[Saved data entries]

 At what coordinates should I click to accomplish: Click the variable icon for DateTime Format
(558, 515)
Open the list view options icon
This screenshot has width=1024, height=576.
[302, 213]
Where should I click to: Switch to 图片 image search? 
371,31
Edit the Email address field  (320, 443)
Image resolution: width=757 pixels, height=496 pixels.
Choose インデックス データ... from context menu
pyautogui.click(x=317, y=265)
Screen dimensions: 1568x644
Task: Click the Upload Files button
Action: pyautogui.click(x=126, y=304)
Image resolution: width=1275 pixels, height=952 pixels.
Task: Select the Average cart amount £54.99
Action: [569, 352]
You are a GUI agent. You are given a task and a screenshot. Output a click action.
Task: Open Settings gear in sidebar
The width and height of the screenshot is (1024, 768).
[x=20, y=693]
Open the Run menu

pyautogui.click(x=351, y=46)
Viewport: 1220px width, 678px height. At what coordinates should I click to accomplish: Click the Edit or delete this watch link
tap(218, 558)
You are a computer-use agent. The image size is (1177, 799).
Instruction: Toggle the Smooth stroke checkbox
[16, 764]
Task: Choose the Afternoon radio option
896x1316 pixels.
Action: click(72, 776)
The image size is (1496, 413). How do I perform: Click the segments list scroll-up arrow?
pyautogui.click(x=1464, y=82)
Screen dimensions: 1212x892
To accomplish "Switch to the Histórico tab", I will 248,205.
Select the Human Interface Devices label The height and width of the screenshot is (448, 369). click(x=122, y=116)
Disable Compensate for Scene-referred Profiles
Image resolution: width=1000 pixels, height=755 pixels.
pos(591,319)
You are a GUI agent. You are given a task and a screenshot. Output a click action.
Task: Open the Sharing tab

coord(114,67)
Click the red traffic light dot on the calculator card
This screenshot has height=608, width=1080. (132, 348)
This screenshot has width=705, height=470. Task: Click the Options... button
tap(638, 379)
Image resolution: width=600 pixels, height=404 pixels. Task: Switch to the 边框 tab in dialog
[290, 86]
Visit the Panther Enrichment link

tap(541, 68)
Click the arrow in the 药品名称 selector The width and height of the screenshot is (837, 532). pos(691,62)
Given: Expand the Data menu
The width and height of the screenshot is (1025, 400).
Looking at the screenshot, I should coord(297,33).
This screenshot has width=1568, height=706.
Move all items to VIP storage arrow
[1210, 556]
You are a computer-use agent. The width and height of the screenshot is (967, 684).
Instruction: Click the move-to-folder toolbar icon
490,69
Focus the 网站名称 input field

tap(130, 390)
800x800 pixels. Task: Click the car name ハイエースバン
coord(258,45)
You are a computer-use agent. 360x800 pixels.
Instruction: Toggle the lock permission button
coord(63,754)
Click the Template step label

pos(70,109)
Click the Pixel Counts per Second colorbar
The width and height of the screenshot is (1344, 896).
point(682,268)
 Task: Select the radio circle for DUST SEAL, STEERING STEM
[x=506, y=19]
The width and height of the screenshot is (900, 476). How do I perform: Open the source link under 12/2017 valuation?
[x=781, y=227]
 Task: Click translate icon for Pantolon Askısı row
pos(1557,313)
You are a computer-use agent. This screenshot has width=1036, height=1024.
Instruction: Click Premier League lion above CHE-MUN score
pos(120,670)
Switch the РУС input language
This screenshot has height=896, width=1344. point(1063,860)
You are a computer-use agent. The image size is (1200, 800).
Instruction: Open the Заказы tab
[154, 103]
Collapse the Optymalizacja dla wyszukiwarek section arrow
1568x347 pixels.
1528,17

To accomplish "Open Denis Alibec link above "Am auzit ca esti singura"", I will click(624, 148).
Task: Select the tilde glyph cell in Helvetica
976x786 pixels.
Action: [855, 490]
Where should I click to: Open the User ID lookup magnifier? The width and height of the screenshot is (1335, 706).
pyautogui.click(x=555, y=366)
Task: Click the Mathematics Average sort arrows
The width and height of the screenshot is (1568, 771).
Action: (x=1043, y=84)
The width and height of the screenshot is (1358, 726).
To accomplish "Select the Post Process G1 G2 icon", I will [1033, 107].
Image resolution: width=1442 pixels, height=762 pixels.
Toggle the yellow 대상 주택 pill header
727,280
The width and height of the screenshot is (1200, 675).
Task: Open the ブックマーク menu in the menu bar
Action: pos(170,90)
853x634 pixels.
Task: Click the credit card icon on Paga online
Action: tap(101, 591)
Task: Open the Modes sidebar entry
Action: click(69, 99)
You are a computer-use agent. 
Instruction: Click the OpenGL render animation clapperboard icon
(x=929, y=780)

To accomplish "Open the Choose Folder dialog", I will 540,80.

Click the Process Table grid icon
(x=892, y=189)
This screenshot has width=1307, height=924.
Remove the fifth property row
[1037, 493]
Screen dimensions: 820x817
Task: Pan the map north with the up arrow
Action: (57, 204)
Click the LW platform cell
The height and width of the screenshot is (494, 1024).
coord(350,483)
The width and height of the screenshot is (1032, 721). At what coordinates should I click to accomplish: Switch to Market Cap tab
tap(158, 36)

▶ _YOUR INSTRUCTIONS_: From top to bottom, repeat the data above without alteration.

▶ _SOLVED PROBLEM_:
 At what coordinates should I click to accomplish: Click the variable icon for DateTime Format
(558, 515)
Open the list view options icon
This screenshot has width=1024, height=576.
[302, 213]
Where should I click to: Switch to 图片 image search? 
371,31
Edit the Email address field  (320, 443)
Image resolution: width=757 pixels, height=496 pixels.
Choose インデックス データ... from context menu
pyautogui.click(x=317, y=265)
Screen dimensions: 1568x644
Task: Click the Upload Files button
Action: pyautogui.click(x=126, y=304)
Image resolution: width=1275 pixels, height=952 pixels.
Task: Select the Average cart amount £54.99
Action: [569, 352]
You are a GUI agent. You are given a task and a screenshot. Output a click action.
Task: Open Settings gear in sidebar
The width and height of the screenshot is (1024, 768).
[x=20, y=693]
Open the Run menu

pyautogui.click(x=351, y=46)
Viewport: 1220px width, 678px height. At what coordinates should I click to accomplish: Click the Edit or delete this watch link
tap(218, 558)
You are a computer-use agent. The image size is (1177, 799).
Instruction: Toggle the Smooth stroke checkbox
[16, 764]
Task: Choose the Afternoon radio option
896x1316 pixels.
Action: click(72, 776)
The image size is (1496, 413). How do I perform: Click the segments list scroll-up arrow?
pyautogui.click(x=1464, y=82)
Screen dimensions: 1212x892
To accomplish "Switch to the Histórico tab", I will 248,205.
Select the Human Interface Devices label The height and width of the screenshot is (448, 369). click(x=122, y=116)
Disable Compensate for Scene-referred Profiles
Image resolution: width=1000 pixels, height=755 pixels.
pos(591,319)
You are a GUI agent. You are given a task and a screenshot. Output a click action.
Task: Open the Sharing tab

coord(114,67)
Click the red traffic light dot on the calculator card
This screenshot has height=608, width=1080. (132, 348)
This screenshot has width=705, height=470. Task: Click the Options... button
tap(638, 379)
Image resolution: width=600 pixels, height=404 pixels. Task: Switch to the 边框 tab in dialog
[290, 86]
Visit the Panther Enrichment link

tap(541, 68)
Click the arrow in the 药品名称 selector The width and height of the screenshot is (837, 532). pos(691,62)
Given: Expand the Data menu
The width and height of the screenshot is (1025, 400).
Looking at the screenshot, I should coord(297,33).
This screenshot has width=1568, height=706.
Move all items to VIP storage arrow
[1210, 556]
You are a computer-use agent. The width and height of the screenshot is (967, 684).
Instruction: Click the move-to-folder toolbar icon
490,69
Focus the 网站名称 input field

tap(130, 390)
800x800 pixels. Task: Click the car name ハイエースバン
coord(258,45)
You are a computer-use agent. 360x800 pixels.
Instruction: Toggle the lock permission button
coord(63,754)
Click the Template step label

pos(70,109)
Click the Pixel Counts per Second colorbar
The width and height of the screenshot is (1344, 896).
point(682,268)
 Task: Select the radio circle for DUST SEAL, STEERING STEM
[x=506, y=19]
The width and height of the screenshot is (900, 476). How do I perform: Open the source link under 12/2017 valuation?
[x=781, y=227]
 Task: Click translate icon for Pantolon Askısı row
pos(1557,313)
You are a computer-use agent. This screenshot has width=1036, height=1024.
Instruction: Click Premier League lion above CHE-MUN score
pos(120,670)
Switch the РУС input language
This screenshot has height=896, width=1344. point(1063,860)
You are a computer-use agent. The image size is (1200, 800).
Instruction: Open the Заказы tab
[154, 103]
Collapse the Optymalizacja dla wyszukiwarek section arrow
1568x347 pixels.
1528,17

To accomplish "Open Denis Alibec link above "Am auzit ca esti singura"", I will click(624, 148).
Task: Select the tilde glyph cell in Helvetica
976x786 pixels.
Action: [855, 490]
Where should I click to: Open the User ID lookup magnifier? The width and height of the screenshot is (1335, 706).
pyautogui.click(x=555, y=366)
Task: Click the Mathematics Average sort arrows
The width and height of the screenshot is (1568, 771).
Action: (x=1043, y=84)
The width and height of the screenshot is (1358, 726).
To accomplish "Select the Post Process G1 G2 icon", I will [1033, 107].
Image resolution: width=1442 pixels, height=762 pixels.
Toggle the yellow 대상 주택 pill header
727,280
The width and height of the screenshot is (1200, 675).
Task: Open the ブックマーク menu in the menu bar
Action: pos(170,90)
853x634 pixels.
Task: Click the credit card icon on Paga online
Action: tap(101, 591)
Task: Open the Modes sidebar entry
Action: click(69, 99)
You are a computer-use agent. 
Instruction: Click the OpenGL render animation clapperboard icon
(x=929, y=780)

To accomplish "Open the Choose Folder dialog", I will 540,80.

Click the Process Table grid icon
(x=892, y=189)
This screenshot has width=1307, height=924.
Remove the fifth property row
[1037, 493]
Screen dimensions: 820x817
Task: Pan the map north with the up arrow
Action: (57, 204)
Click the LW platform cell
The height and width of the screenshot is (494, 1024).
coord(350,483)
The width and height of the screenshot is (1032, 721). At what coordinates should I click to accomplish: Switch to Market Cap tab
tap(158, 36)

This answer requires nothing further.